According to the bsub documentation, one can request a GPU model with the gmodel keyword. From the man page:
The gmodel keyword supports the following formats:
gmodel=model_name
Requests GPUs with the specified brand and
model name (for example, TeslaK80).
gmodel=short_model_name
Requests GPUs with a specific brand name (for
example, Tesla, Quadro, NVS) or model type name
(for example, K80, P100).
gmodel=model_name-mem_size
Requests GPUs with the specified brand name and
total GPU memory size. The GPU memory size
consists of the number and its unit, which
includes M, G, T, MB,
GB, and TB (for example,
12G).
What are the valid model_name and short_model_name, e.g. for our A100 PCIE 40GB GPUs?
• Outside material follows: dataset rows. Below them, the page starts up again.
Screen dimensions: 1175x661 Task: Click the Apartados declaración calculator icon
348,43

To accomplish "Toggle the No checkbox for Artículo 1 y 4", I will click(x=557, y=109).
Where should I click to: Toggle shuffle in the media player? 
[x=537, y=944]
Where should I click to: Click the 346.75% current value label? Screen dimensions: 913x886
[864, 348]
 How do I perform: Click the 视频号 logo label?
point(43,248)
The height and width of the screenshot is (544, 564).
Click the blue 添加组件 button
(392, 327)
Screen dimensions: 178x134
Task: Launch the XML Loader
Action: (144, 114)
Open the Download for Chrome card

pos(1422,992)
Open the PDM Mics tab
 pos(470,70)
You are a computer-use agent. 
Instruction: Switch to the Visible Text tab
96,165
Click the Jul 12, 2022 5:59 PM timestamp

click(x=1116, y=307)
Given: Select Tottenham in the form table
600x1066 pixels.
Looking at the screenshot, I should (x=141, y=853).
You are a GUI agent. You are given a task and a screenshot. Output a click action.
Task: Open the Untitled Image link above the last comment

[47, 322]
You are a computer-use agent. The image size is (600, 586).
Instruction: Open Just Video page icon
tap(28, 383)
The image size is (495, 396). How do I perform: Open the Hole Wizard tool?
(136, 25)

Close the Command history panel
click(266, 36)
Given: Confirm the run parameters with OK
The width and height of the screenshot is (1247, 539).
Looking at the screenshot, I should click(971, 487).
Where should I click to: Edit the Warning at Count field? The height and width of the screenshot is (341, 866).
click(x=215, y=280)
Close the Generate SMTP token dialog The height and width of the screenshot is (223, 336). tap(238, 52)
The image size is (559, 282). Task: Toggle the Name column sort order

In bhosts -gpu they appear as "UnknownNVIDIAA100_PCIE_40GB", and the only two strings LSF accepts for gmodel are the long name as in the bhosts output, and "NVIDIAA100_PCIE_40GB". I would have expected something like "NVIDIAA100" or "A100" to work, too, but those jobs will never start, with the pending reason "Not enough GPUs with the required GPU model on the hosts". Is there a way, to make LSF show the "valid" model names?
------------------------------
Bernd Dammann
------------------------------
#SpectrumComputingGroup